Dijkstra's algorithm finds the shortest route from one source vertex to every reachable vertex in a weighted graph. It records the best distance discovered so far, repeatedly finalizes the closest unsettled vertex, and improves its neighbors through relaxation.

History

Edsger W. Dijkstra designed the algorithm in 1956 while thinking about the shortest route between two cities. He published it in 1959. Its compact greedy idea became a foundation of graph theory and route-planning software.

How it works

Start with distance 0 at the source and infinity elsewhere. Select the unsettled vertex with the smallest tentative distance. For each neighbor, test whether traveling through the selected vertex creates a cheaper route. This update is called relaxation.

Where it is used

Dijkstra's algorithm supports route planning, network routing, map navigation, robot movement, game pathfinding, and dependency analysis.

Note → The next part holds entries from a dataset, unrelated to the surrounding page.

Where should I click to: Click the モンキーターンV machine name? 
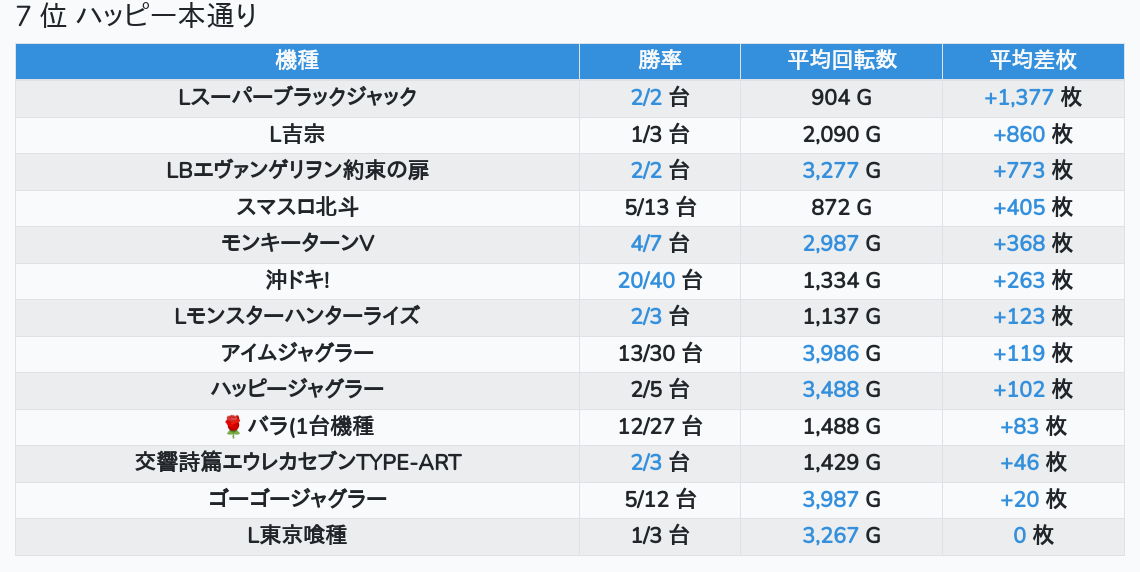[x=297, y=244]
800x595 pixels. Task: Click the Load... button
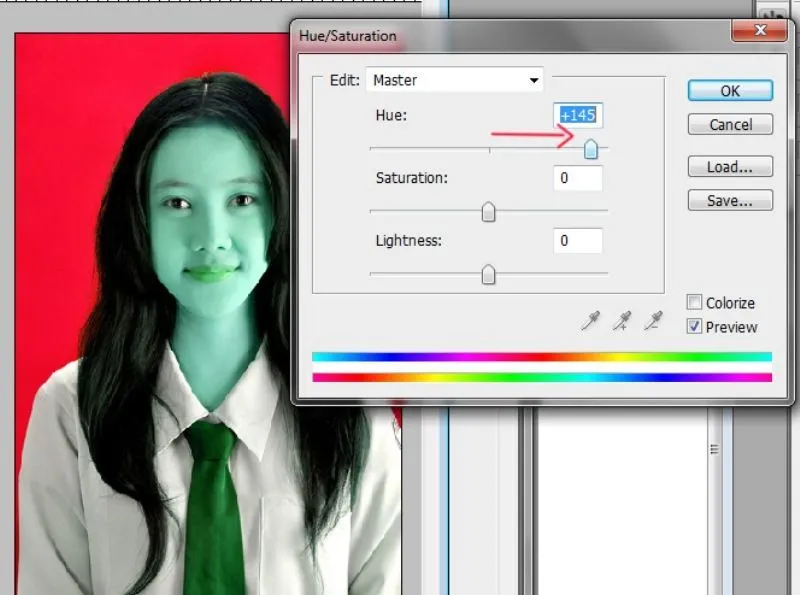(x=730, y=167)
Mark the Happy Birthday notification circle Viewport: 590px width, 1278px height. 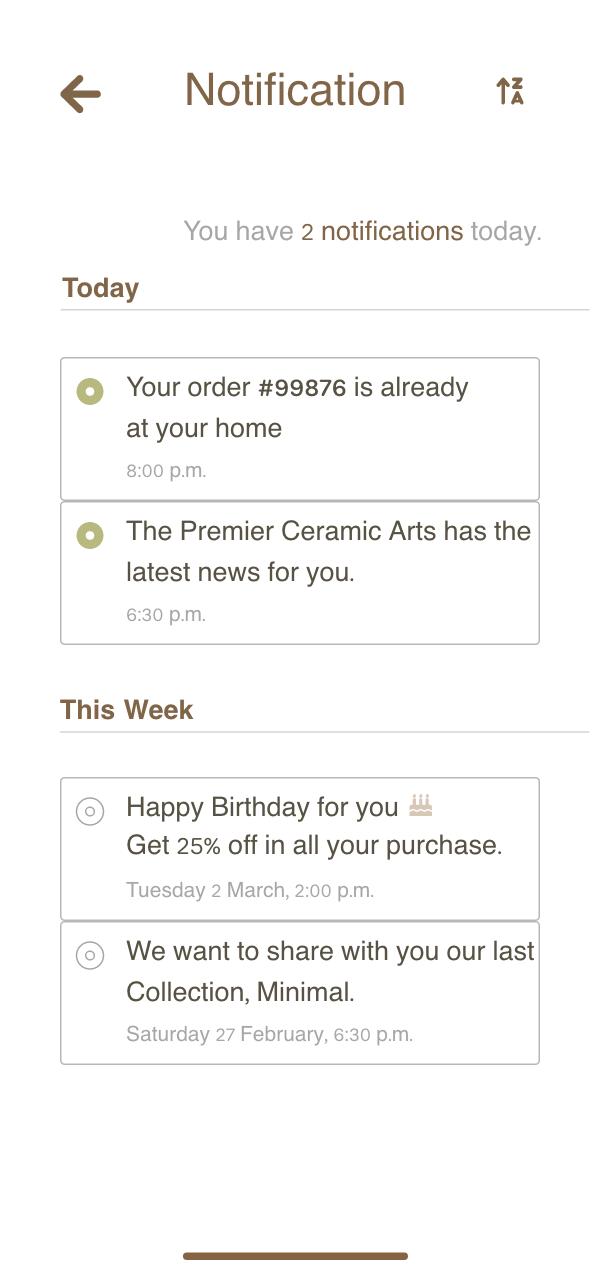[90, 811]
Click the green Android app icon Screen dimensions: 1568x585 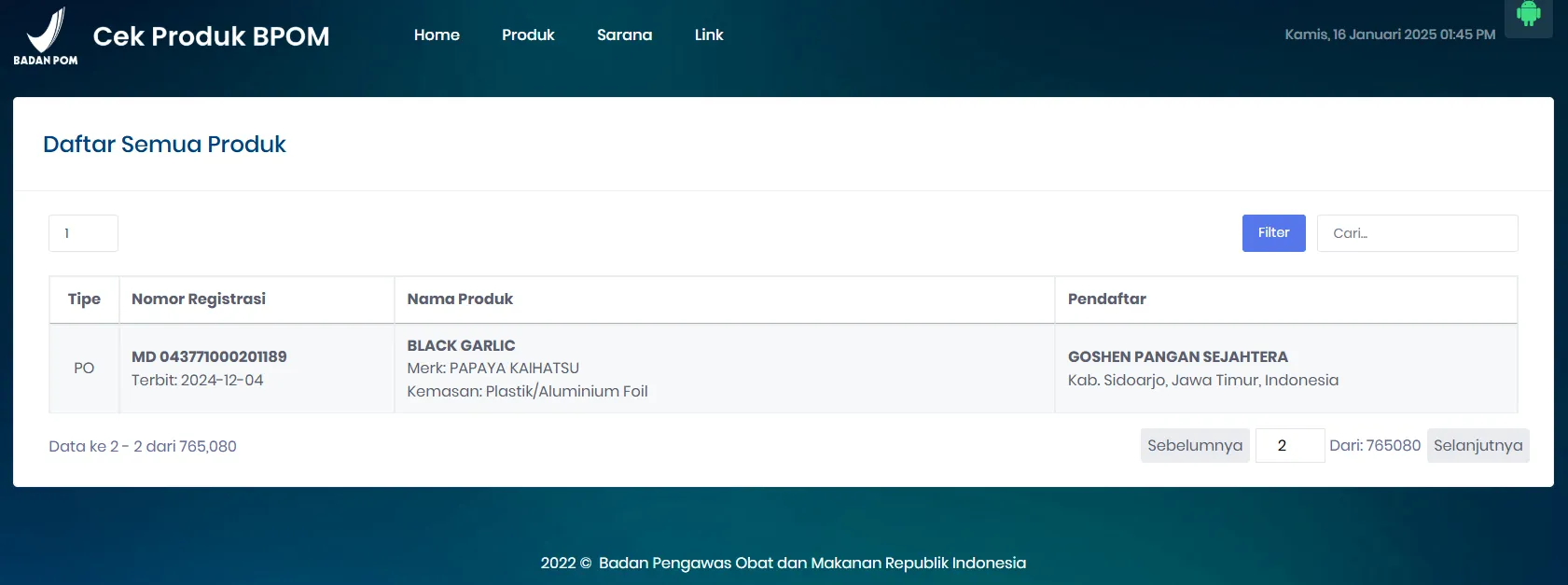point(1528,14)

It requires non-negative edge weights; graphs with negative costs need a different algorithm.

Code companion

Connect each visual decision to an implementation pattern.

distance[source] = 0
distance[other nodes] = infinity

while unsettled reachable nodes remain:
  current = unsettled node with minimum distance
  settle current

  for each unsettled neighbor of current:
    candidate = distance[current] + edge.weight
    if candidate < distance[neighbor]:
      distance[neighbor] = candidate
      predecessor[neighbor] = current

return distance, predecessor